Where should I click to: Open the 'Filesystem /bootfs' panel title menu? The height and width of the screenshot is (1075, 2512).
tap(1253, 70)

...

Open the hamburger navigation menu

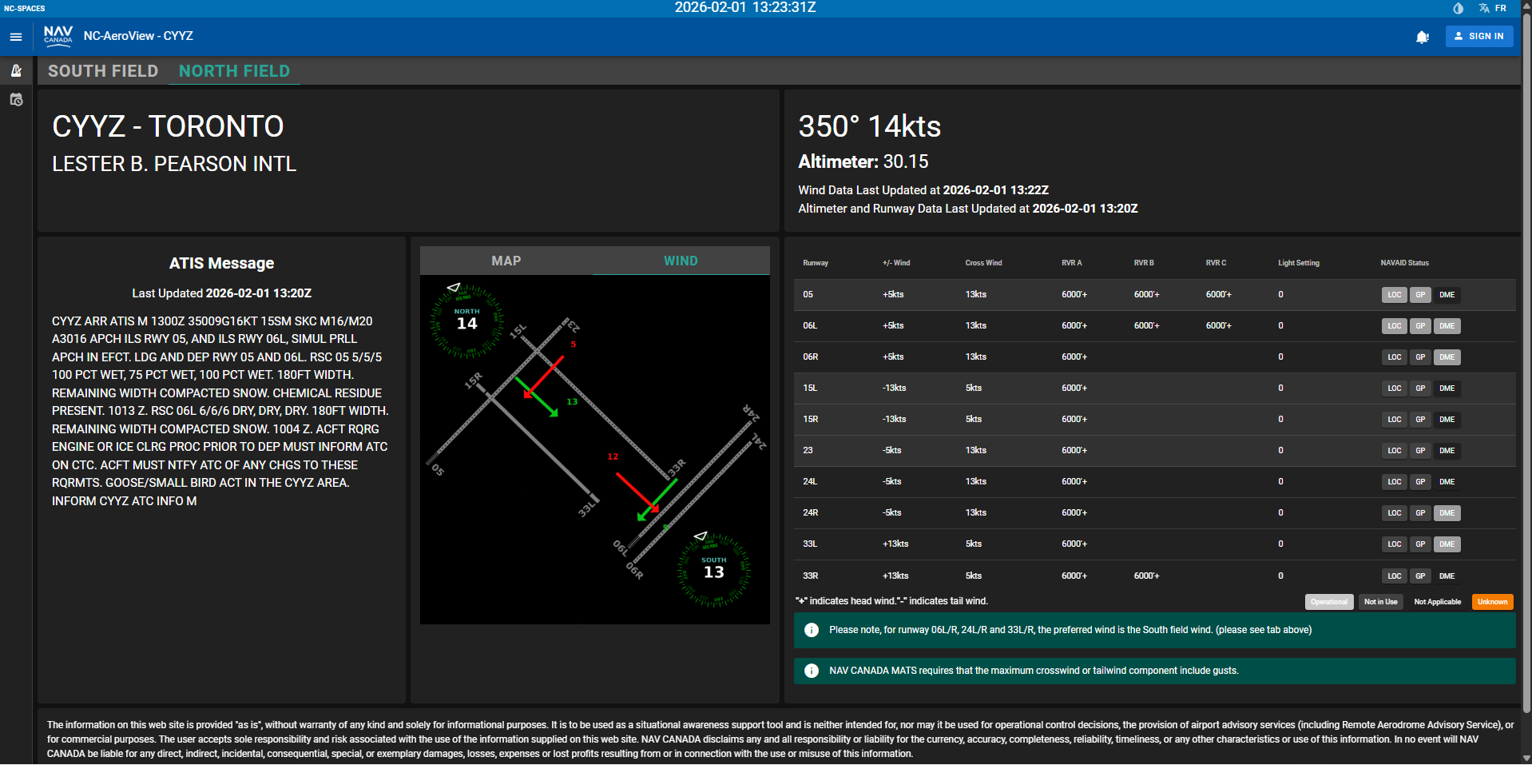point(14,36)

==

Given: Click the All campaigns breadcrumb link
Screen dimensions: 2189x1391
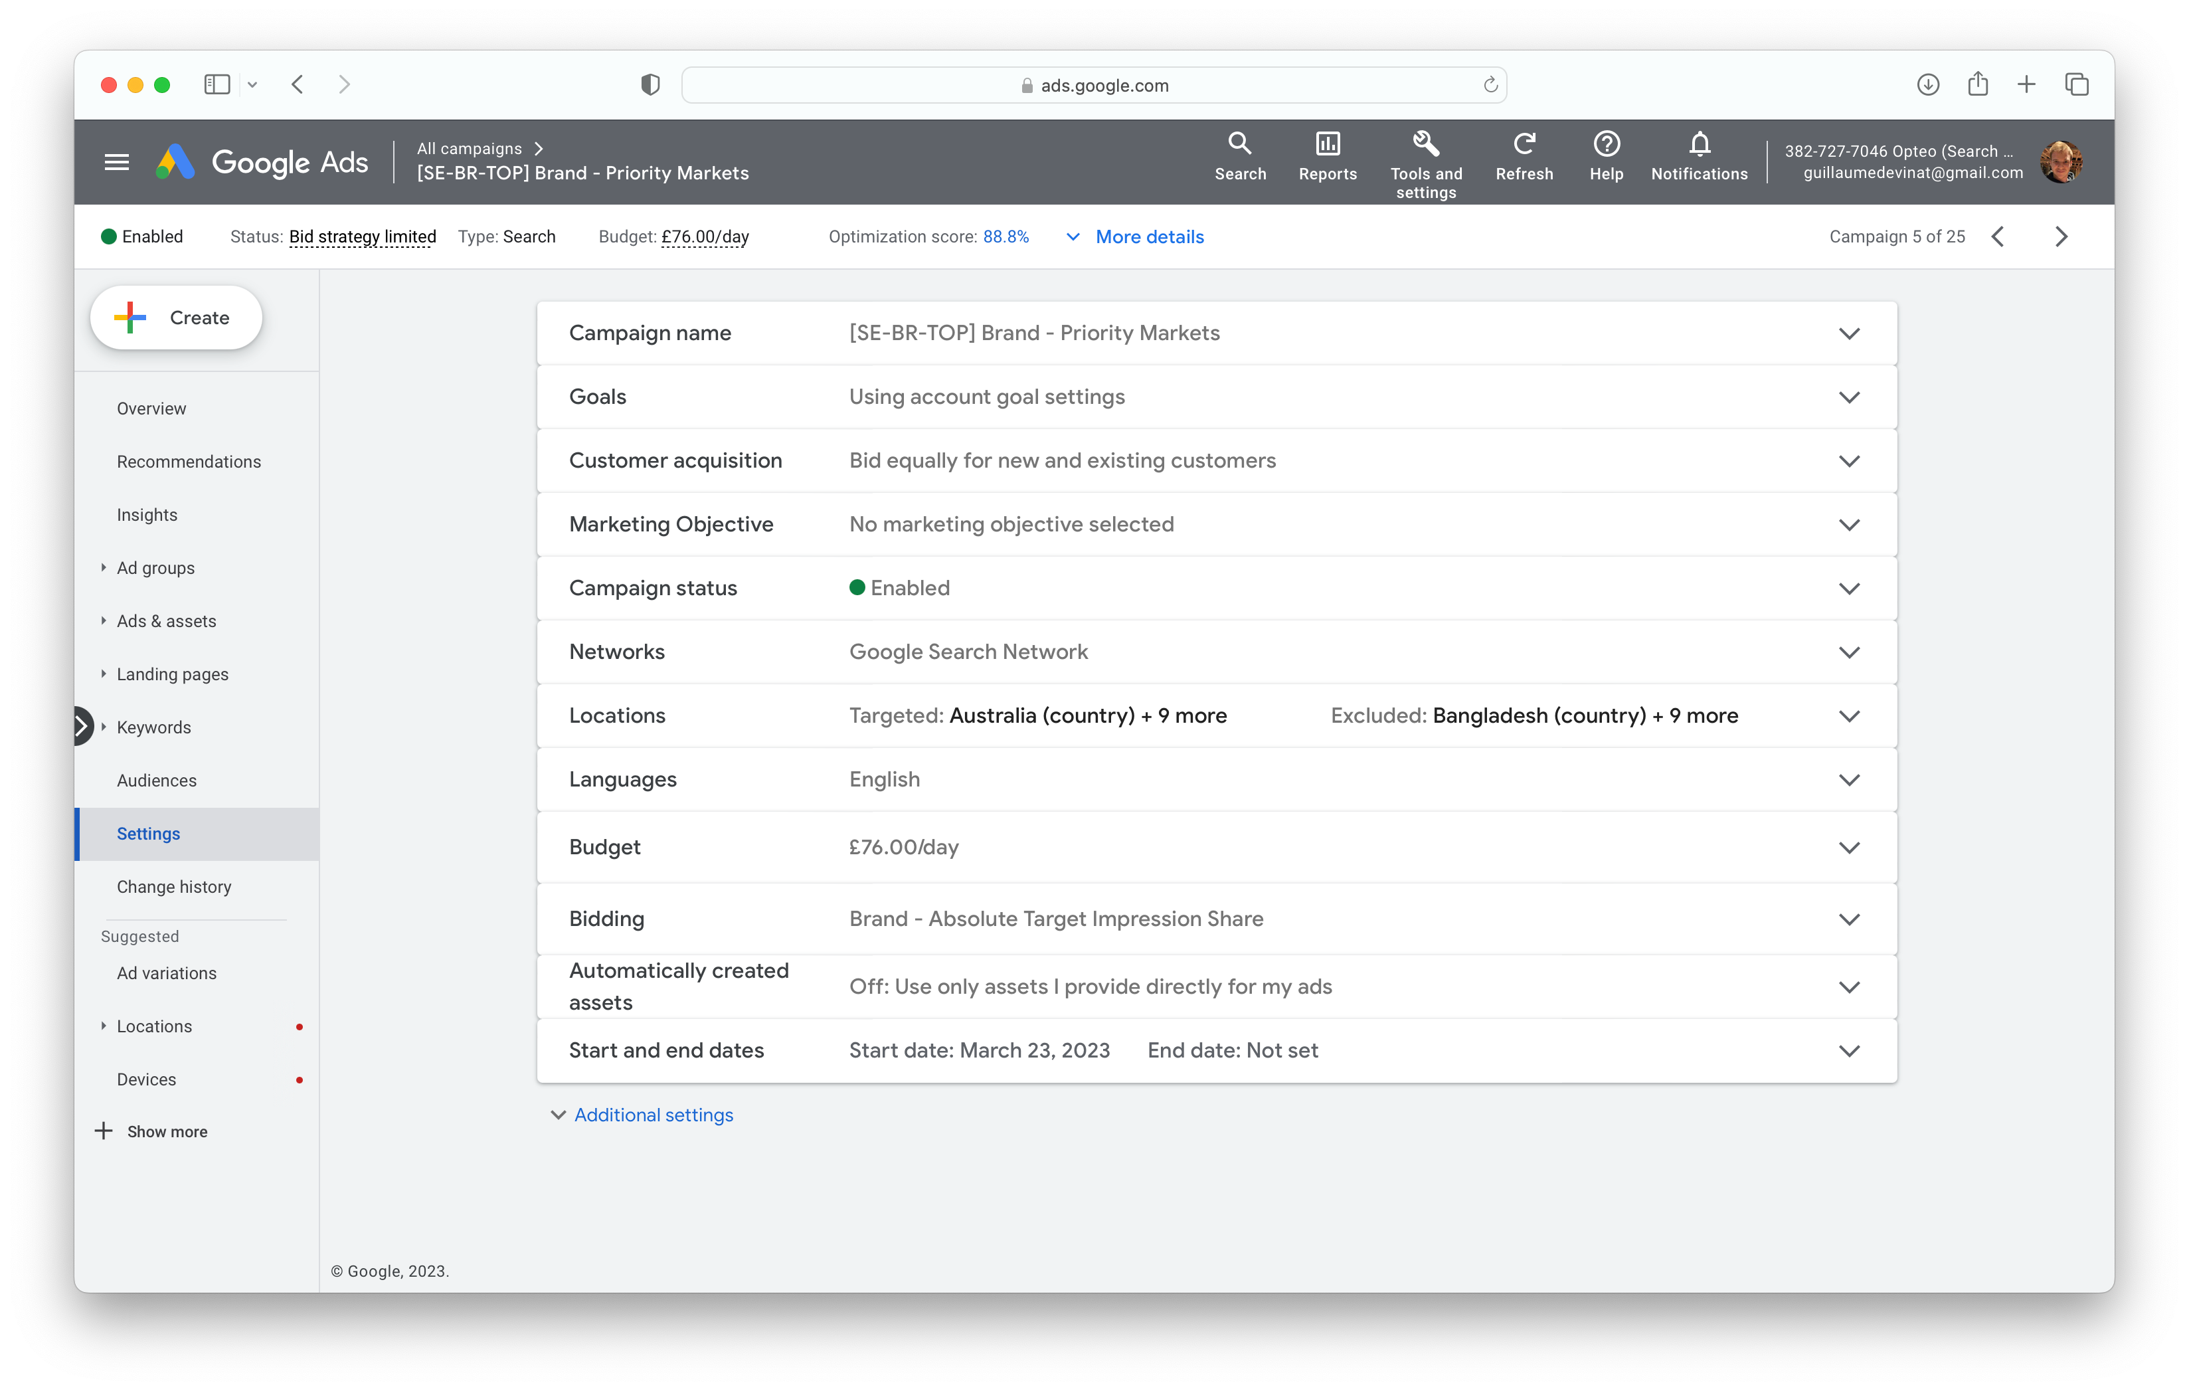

Directions for this task>
Among the lines above, find the one with "Given: Click the" and the one with "Screen dimensions: 2189x1391". Quote both and everything between them, exactly.

Response>
Given: Click the All campaigns breadcrumb link
Screen dimensions: 2189x1391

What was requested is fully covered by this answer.